* THE PROBLEM
The answer should hold exactly the lines of the entries below from the one containing "月经状态是女性健康成绩单！经血量多寡、经期长短看出端倪… (478, 1441)" through the last line, both included.

Items listed in a dataset:
####
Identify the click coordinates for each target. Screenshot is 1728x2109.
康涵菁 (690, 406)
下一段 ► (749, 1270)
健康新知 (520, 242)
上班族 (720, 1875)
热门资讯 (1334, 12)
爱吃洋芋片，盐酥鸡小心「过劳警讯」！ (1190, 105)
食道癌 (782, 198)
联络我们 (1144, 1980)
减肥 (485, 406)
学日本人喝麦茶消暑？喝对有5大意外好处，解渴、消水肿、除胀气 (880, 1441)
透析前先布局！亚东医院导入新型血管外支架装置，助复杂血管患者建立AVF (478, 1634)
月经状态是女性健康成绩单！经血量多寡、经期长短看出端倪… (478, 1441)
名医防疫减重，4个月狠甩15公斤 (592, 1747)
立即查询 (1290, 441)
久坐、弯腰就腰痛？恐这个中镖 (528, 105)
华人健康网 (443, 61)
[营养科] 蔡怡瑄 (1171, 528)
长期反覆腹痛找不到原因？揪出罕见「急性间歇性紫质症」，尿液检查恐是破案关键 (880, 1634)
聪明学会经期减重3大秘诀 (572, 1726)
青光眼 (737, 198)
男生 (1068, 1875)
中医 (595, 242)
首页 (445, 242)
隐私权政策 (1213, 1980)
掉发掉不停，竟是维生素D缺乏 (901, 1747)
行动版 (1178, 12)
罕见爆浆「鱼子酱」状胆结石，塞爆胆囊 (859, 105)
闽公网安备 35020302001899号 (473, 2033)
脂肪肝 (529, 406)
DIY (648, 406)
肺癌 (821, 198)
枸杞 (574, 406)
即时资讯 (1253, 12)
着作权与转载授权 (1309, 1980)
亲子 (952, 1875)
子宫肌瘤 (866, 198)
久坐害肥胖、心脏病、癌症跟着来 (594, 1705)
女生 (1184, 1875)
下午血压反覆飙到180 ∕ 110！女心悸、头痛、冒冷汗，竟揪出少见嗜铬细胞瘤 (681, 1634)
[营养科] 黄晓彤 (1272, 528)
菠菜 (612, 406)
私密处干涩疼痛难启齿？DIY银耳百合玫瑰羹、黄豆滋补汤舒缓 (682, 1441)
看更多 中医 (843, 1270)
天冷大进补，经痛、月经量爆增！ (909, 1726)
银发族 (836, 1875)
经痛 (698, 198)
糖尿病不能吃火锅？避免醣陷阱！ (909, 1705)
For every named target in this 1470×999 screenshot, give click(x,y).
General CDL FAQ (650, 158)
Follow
####
* RESPONSE TO THIS TASK
月经状态是女性健康成绩单！经血量多寡、经期长短看出端倪… (478, 1441)
名医防疫减重，4个月狠甩15公斤 (592, 1747)
立即查询 (1290, 441)
久坐、弯腰就腰痛？恐这个中镖 (528, 105)
华人健康网 (443, 61)
[营养科] 蔡怡瑄 (1171, 528)
长期反覆腹痛找不到原因？揪出罕见「急性间歇性紫质症」，尿液检查恐是破案关键 (880, 1634)
聪明学会经期减重3大秘诀 (572, 1726)
青光眼 (737, 198)
男生 (1068, 1875)
中医 (595, 242)
首页 (445, 242)
隐私权政策 (1213, 1980)
掉发掉不停，竟是维生素D缺乏 (901, 1747)
行动版 (1178, 12)
罕见爆浆「鱼子酱」状胆结石，塞爆胆囊 (859, 105)
闽公网安备 35020302001899号 (473, 2033)
脂肪肝 (529, 406)
DIY (648, 406)
肺癌 (821, 198)
枸杞 (574, 406)
即时资讯 (1253, 12)
着作权与转载授权 (1309, 1980)
亲子 (952, 1875)
子宫肌瘤 (866, 198)
久坐害肥胖、心脏病、癌症跟着来 (594, 1705)
女生 (1184, 1875)
下午血压反覆飙到180 ∕ 110！女心悸、头痛、冒冷汗，竟揪出少见嗜铬细胞瘤 (681, 1634)
[营养科] 黄晓彤 (1272, 528)
菠菜 (612, 406)
私密处干涩疼痛难启齿？DIY银耳百合玫瑰羹、黄豆滋补汤舒缓 (682, 1441)
看更多 中医 (843, 1270)
天冷大进补，经痛、月经量爆增！ (909, 1726)
银发族 (836, 1875)
经痛 (698, 198)
糖尿病不能吃火锅？避免醣陷阱！ (909, 1705)
For every named target in this 1470×999 screenshot, give click(x,y).
General CDL FAQ (650, 158)
Follow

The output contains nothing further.